Give the records below again exactly, and exclude each picture.
════════════════════
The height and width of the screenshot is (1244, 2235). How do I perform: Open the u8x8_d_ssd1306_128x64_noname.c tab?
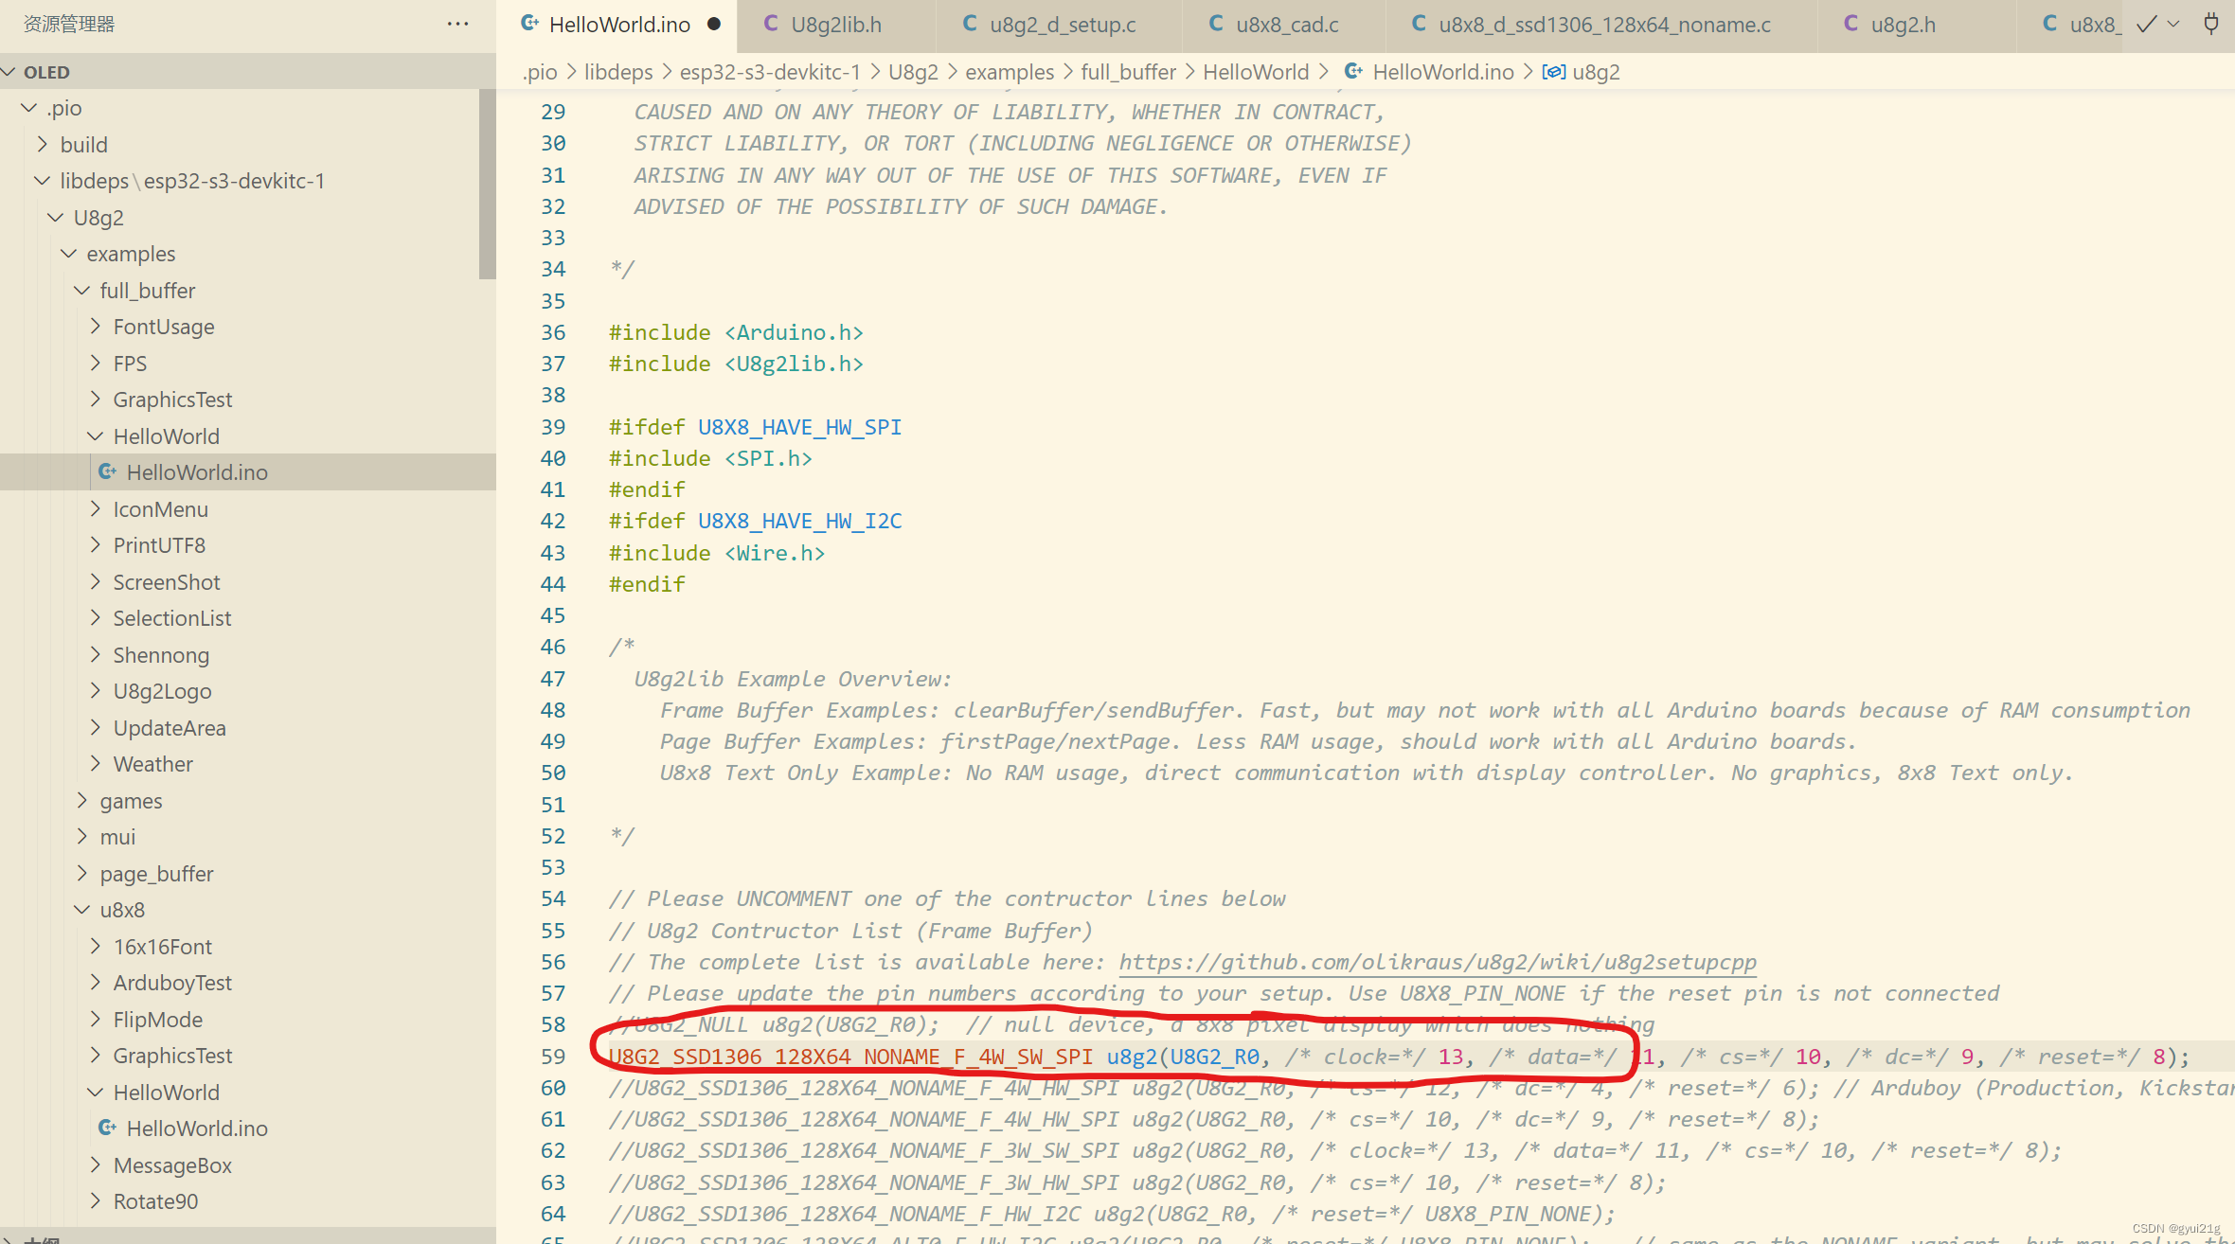[x=1603, y=25]
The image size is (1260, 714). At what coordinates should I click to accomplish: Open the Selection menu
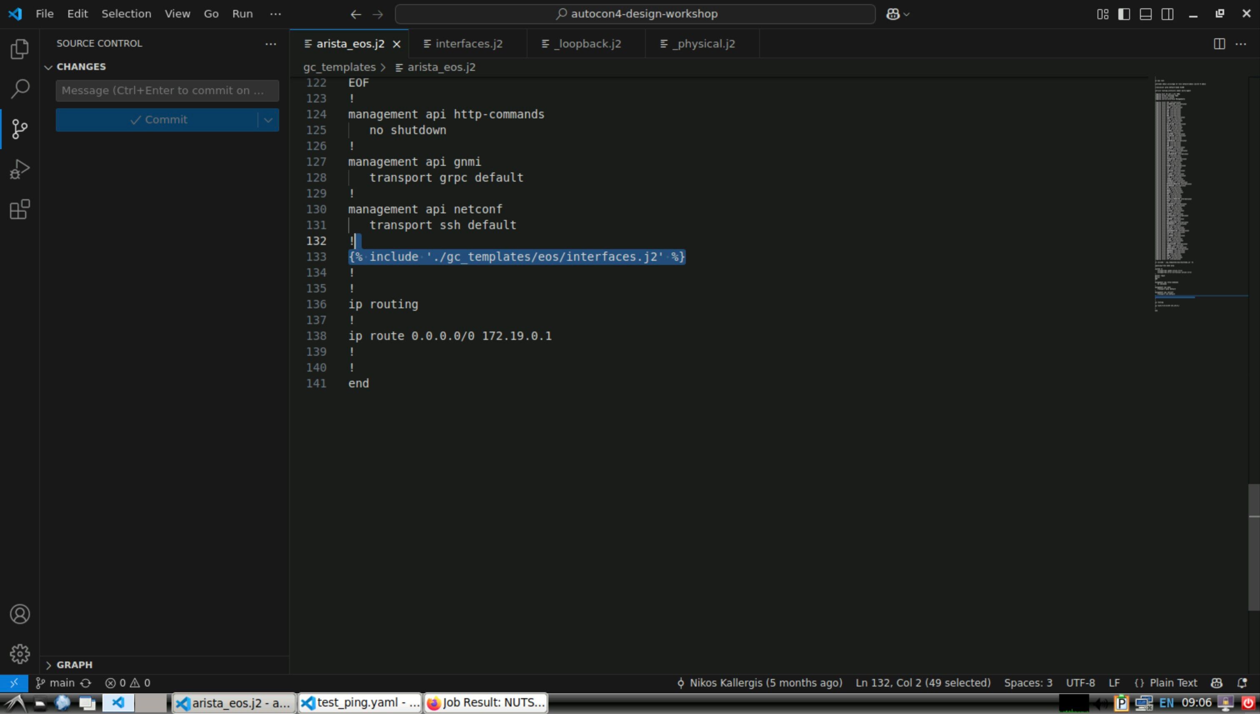click(126, 14)
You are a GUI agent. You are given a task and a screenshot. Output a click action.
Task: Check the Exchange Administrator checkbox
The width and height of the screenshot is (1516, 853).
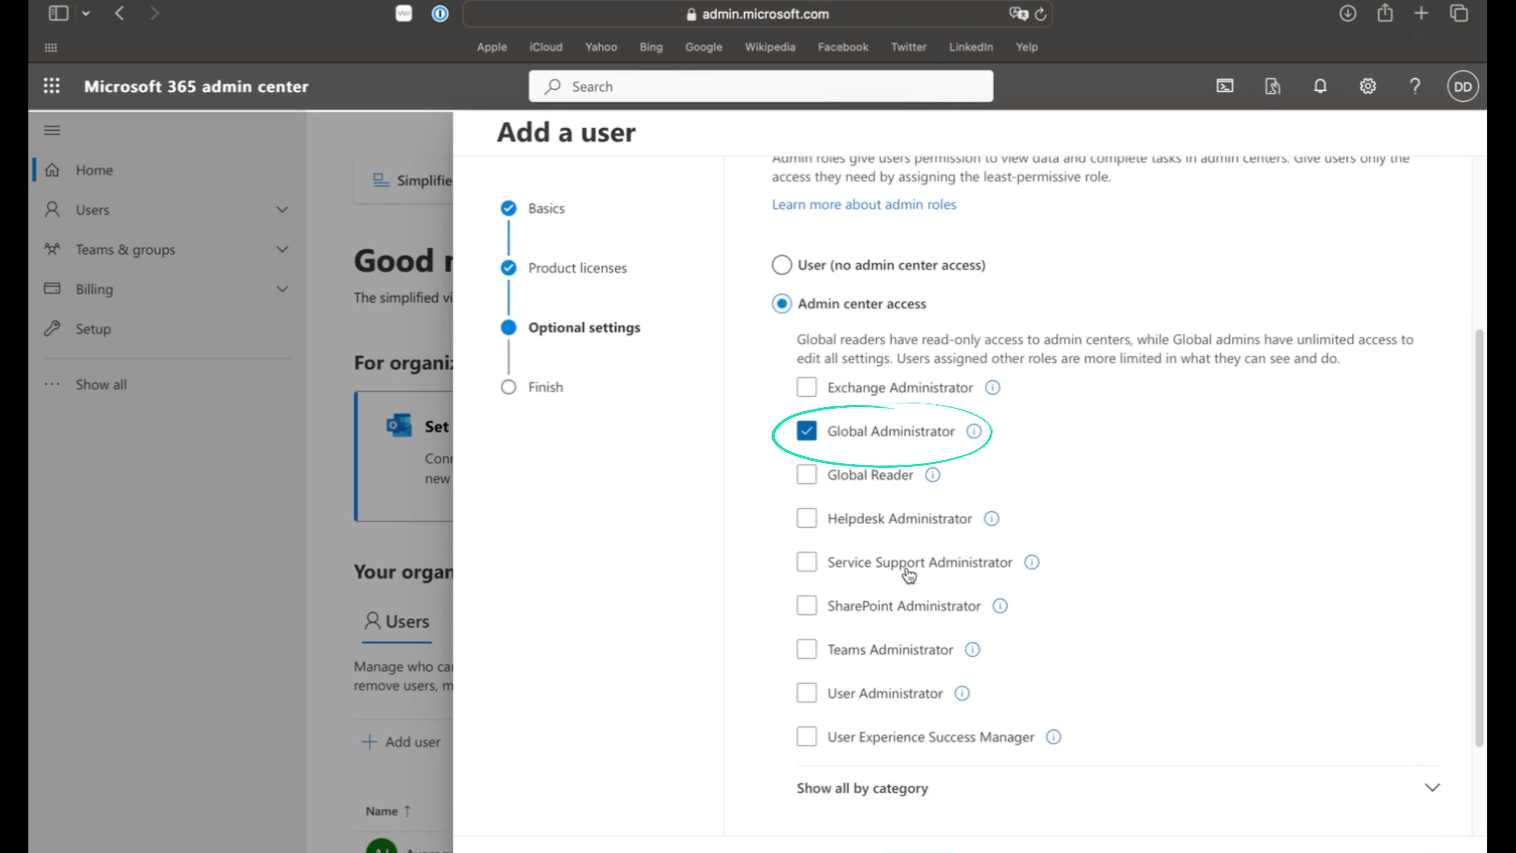(806, 387)
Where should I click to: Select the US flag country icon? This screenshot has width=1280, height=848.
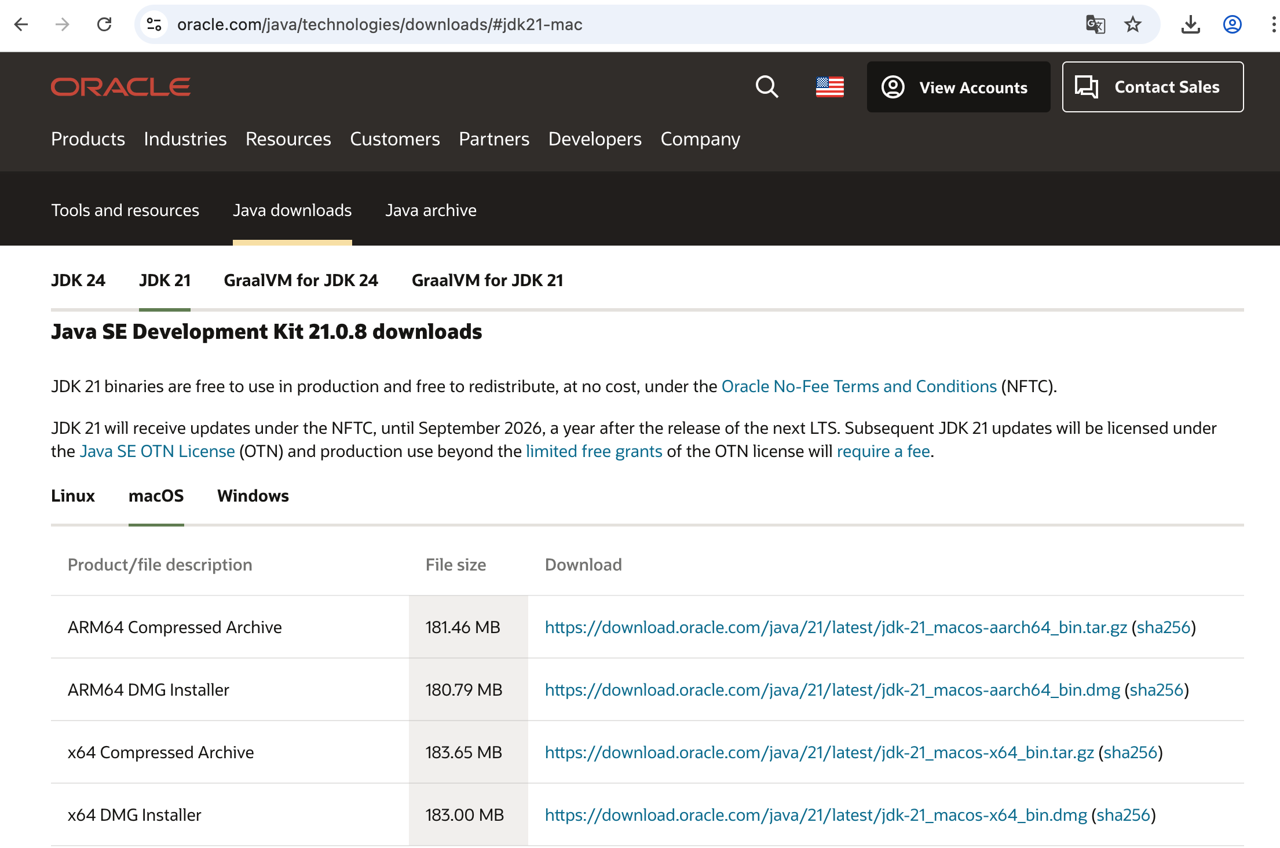click(829, 87)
════════════════════
_Result below_.
The height and width of the screenshot is (1244, 2235). How do I perform: Open the u8x8_d_ssd1306_128x64_noname.c tab?
[x=1603, y=25]
The image size is (1260, 714). At what coordinates should I click to accomplish: Open the Selection menu
click(126, 14)
You are a GUI agent. You are given a task and a screenshot. Output a click action.
Task: Check the Exchange Administrator checkbox
The width and height of the screenshot is (1516, 853).
(806, 387)
Where should I click to: Select the US flag country icon? This screenshot has width=1280, height=848.
click(829, 87)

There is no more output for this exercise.